Fear of losing a sale. Fear of the quality (lack thereof) of their product. Fear of getting stuck with inventory. Fear of losing out on an opportunity to get in front of a customer.
I worked for a company that started to deploy bait and switch tactics as the market dropped. They advertised highly attractive products that weren’t available to lure in shoppers to pitch them on less attractive products. They marketed steal-of-a-deal products that weren’t available to get the chance to upsell higher priced products.
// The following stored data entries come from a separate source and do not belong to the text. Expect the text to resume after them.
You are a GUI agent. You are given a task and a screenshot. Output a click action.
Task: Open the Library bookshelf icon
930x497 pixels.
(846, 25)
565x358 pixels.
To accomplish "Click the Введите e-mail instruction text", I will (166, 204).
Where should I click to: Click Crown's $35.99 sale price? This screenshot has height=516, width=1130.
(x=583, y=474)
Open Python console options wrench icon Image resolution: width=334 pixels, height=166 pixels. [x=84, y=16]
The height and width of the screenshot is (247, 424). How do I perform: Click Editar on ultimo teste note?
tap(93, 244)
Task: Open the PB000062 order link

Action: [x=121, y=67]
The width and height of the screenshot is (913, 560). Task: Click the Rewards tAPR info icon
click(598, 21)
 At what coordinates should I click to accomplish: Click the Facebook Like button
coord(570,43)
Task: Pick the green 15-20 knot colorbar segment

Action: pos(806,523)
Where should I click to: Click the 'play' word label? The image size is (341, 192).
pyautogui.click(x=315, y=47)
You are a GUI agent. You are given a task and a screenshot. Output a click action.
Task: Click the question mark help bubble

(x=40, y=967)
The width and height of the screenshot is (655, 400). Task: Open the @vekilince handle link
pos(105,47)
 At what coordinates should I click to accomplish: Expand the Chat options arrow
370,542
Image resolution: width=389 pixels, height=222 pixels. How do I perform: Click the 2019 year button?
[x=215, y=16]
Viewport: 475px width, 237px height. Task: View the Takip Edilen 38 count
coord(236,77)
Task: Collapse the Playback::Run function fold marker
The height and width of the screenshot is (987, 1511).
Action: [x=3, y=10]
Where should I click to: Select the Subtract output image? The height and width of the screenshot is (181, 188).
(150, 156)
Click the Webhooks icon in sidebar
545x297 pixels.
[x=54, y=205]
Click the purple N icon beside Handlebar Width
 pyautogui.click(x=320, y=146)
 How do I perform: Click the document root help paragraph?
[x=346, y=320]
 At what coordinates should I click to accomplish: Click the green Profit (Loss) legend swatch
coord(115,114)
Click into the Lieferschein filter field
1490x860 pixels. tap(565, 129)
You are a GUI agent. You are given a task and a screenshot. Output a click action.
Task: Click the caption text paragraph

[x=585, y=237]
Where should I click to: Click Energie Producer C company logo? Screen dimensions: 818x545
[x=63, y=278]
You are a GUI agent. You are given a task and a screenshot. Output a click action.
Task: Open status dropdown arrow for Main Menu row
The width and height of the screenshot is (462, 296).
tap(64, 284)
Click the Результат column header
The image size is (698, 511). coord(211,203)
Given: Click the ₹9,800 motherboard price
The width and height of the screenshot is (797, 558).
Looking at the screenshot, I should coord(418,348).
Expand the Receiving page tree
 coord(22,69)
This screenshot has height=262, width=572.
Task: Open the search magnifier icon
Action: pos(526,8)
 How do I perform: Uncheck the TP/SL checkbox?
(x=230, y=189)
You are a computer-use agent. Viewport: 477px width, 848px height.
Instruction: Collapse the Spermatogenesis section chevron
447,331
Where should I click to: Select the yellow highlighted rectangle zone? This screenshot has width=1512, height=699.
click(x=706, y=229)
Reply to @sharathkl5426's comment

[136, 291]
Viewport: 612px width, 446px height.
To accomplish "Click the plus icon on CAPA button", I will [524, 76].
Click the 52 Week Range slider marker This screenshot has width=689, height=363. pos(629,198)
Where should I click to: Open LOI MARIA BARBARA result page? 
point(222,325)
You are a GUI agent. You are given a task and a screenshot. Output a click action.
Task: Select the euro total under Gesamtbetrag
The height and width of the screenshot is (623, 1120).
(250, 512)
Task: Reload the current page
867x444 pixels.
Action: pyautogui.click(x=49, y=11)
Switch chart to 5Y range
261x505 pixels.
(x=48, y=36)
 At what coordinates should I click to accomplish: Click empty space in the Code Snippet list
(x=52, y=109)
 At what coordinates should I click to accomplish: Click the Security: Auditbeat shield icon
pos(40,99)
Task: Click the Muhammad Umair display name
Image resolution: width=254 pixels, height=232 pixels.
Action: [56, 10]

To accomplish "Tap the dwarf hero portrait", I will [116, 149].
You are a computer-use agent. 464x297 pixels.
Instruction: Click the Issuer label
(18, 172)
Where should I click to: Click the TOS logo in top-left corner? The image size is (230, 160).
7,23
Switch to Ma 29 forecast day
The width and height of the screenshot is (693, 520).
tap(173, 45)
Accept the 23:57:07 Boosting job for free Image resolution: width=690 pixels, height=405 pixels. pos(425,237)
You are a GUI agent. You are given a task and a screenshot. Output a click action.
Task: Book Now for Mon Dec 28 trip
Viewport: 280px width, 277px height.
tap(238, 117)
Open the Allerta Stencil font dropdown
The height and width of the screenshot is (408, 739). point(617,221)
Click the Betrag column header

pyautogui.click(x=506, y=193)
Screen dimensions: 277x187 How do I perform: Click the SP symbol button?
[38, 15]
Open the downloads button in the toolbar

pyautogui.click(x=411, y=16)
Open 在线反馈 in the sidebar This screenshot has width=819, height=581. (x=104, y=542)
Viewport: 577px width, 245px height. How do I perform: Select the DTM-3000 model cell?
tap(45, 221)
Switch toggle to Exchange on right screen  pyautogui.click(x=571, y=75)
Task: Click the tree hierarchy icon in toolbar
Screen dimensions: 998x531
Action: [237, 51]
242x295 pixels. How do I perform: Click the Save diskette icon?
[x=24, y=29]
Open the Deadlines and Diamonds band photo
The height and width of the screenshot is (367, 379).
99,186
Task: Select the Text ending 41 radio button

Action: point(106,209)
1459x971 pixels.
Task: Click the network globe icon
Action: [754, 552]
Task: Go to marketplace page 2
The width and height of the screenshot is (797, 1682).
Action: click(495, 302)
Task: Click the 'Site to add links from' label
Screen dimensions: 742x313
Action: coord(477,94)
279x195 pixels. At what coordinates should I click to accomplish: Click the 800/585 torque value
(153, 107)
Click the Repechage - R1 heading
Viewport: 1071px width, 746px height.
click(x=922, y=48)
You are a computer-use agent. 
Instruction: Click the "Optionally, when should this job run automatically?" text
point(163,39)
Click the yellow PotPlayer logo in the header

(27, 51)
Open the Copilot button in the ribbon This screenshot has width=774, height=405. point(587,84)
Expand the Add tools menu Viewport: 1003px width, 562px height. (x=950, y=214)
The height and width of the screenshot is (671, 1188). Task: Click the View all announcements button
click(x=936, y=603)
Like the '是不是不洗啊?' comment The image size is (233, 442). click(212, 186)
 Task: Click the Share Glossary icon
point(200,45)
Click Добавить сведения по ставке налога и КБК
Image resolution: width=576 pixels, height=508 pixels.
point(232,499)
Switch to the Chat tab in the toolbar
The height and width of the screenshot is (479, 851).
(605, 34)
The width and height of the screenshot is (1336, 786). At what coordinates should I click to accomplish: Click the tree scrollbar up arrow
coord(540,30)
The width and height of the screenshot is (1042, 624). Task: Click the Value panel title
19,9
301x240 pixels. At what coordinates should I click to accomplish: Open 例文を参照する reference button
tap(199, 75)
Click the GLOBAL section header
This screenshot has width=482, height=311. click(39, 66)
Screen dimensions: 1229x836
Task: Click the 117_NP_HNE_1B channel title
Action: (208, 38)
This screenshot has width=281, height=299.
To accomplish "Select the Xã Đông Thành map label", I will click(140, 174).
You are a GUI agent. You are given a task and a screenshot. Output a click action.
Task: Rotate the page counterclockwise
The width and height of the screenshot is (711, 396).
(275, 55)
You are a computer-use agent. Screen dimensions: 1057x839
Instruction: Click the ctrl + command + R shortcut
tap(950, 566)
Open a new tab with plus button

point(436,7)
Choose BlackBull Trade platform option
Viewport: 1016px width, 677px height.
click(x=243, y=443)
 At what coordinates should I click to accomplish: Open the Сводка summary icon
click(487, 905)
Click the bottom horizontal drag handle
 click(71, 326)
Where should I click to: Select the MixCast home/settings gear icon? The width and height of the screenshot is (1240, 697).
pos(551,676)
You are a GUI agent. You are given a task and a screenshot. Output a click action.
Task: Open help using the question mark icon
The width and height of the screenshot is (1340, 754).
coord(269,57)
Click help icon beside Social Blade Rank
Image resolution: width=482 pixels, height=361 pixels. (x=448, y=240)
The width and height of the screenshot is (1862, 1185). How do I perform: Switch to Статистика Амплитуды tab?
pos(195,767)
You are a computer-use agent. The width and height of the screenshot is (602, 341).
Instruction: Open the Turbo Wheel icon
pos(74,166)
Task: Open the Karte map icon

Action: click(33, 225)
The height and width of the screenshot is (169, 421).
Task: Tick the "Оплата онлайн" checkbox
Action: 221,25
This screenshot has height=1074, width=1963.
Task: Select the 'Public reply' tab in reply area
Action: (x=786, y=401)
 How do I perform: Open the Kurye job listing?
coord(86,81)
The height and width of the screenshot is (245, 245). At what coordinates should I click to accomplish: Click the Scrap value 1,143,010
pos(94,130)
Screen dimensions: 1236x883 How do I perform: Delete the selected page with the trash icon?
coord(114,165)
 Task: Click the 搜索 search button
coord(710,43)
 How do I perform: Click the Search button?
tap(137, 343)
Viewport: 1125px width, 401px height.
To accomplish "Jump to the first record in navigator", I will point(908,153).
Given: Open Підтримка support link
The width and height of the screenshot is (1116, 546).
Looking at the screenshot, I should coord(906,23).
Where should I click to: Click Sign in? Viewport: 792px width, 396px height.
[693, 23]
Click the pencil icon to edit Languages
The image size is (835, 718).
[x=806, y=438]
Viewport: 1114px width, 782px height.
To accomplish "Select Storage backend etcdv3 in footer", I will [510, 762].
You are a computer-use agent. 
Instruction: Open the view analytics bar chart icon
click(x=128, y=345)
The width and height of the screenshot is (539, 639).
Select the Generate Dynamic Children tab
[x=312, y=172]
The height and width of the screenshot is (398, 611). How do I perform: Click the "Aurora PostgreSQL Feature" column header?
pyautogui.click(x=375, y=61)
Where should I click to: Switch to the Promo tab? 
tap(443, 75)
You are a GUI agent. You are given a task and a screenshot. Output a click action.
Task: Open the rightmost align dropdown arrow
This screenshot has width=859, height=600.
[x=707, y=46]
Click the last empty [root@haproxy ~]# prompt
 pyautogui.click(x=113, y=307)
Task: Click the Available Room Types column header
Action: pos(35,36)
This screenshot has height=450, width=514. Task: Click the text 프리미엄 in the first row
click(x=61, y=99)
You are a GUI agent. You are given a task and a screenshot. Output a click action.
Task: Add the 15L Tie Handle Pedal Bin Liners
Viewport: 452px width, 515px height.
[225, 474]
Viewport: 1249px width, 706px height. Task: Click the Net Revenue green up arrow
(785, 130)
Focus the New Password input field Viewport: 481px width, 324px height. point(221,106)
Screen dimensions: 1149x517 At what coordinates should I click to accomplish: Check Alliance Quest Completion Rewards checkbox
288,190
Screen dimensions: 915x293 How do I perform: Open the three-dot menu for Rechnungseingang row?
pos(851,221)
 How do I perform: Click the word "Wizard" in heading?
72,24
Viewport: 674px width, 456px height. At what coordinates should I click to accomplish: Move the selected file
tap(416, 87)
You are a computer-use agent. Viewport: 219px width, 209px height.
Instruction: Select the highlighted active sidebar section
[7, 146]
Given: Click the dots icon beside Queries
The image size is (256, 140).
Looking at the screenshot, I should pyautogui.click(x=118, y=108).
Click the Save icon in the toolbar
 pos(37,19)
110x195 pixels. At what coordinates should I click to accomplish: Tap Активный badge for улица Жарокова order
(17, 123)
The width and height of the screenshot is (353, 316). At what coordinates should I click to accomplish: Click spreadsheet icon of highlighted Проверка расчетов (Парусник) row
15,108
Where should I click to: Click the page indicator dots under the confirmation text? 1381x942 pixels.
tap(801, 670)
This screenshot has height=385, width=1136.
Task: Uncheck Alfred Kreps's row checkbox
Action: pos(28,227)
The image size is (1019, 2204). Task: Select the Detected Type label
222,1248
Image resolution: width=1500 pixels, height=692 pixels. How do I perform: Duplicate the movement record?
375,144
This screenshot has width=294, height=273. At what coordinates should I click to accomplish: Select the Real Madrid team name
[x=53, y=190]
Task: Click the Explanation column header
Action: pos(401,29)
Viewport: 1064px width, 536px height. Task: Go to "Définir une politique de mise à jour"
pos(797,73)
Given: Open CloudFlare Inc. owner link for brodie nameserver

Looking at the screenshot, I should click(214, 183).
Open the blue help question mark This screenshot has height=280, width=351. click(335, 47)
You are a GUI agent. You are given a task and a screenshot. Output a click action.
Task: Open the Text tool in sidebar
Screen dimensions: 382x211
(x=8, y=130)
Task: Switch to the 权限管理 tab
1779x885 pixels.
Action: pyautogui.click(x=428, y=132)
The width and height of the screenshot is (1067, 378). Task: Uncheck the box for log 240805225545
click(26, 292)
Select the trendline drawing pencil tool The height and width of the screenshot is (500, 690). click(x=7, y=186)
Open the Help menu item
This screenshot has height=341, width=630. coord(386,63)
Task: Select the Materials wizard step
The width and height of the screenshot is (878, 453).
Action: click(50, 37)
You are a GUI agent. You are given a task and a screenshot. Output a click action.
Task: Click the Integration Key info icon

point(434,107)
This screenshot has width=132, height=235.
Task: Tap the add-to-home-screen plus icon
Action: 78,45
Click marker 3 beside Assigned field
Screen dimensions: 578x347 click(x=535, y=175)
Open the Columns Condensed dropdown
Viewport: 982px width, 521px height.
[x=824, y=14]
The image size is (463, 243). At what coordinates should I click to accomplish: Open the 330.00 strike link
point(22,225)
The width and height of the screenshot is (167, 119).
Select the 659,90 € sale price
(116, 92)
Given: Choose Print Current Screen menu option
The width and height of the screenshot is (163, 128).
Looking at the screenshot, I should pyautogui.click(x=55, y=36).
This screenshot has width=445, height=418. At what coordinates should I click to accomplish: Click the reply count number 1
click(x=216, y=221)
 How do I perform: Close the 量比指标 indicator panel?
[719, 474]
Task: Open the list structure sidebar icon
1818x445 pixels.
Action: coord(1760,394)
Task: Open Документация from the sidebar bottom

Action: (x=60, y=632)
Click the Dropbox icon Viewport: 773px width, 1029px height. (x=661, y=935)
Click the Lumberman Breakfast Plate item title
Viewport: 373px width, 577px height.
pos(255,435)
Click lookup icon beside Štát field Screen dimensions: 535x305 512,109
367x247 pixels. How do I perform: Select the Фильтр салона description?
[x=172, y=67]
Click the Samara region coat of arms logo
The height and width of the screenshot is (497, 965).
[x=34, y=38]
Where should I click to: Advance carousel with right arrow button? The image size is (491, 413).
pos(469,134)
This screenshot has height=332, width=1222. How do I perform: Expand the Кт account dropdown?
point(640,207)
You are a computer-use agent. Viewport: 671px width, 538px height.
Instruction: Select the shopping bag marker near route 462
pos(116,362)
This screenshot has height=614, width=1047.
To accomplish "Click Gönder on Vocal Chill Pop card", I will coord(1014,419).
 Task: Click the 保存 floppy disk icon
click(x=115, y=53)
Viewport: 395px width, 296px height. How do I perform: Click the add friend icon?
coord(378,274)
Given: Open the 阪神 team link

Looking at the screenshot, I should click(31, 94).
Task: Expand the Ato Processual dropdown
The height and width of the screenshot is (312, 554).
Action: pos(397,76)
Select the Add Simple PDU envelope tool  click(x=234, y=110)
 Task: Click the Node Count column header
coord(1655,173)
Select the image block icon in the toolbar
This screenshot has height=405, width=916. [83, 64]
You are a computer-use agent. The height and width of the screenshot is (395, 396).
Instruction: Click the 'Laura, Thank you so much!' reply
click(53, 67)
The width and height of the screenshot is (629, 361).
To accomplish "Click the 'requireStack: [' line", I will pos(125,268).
They crafted a story that if the customer had only acted sooner (create urgency), they too could have purchased the advertised product. “But, hey, while you’re here, let us show you what we do have. And you better buy now before this product is gone, too!”
I soon resigned.
Not all customers catch on to this loathsome practice – but, most do. Companies using this scheme build a rapport of distrust with consummers. And with word of mouth being the #1 means of marketing – it may help catch some quick sales – but, it doesn’t bode well for building a business.
So what’s the cure?
Be a customer advocate. Build your business around being a problem solver for your customer (not a problem creator).
Know the market you are going after. What products and services do they want? What are they typically willing to pay for them? How do they define value? Knowing your market will help you minimize inventory that doesn’t meet market demand.
Stay active in your market. Get your message out. Review how the market responds to your offers. Change your products and services quickly if necessary to better satisfy their needs.
I am dedicated to helping solopreneurs build successful, SUSTAINABLE businesses. Sustainability is not built on trickery to make a quick sale. Its foundation is built on developing long term relationships.
Larger companies can deploy the bait and switch for a period of time to help get them through a slump and off-load unwanted inventory. If a customer catches on, management can blame this unscrupulous behavior on rogue sales people acting as atypical used car salesmen. But in their view, at least they still have a customer on the hook – so they still have an opportunity for a sale.
You, as a solopreneur, can’t shuffle off the blame. You are your business. If a customer perceives that you are acting without integrity – at best you may get one sale, but you won’t sustain the business.
Don’t let the dollar that you make today be your last. Build your business with integrity.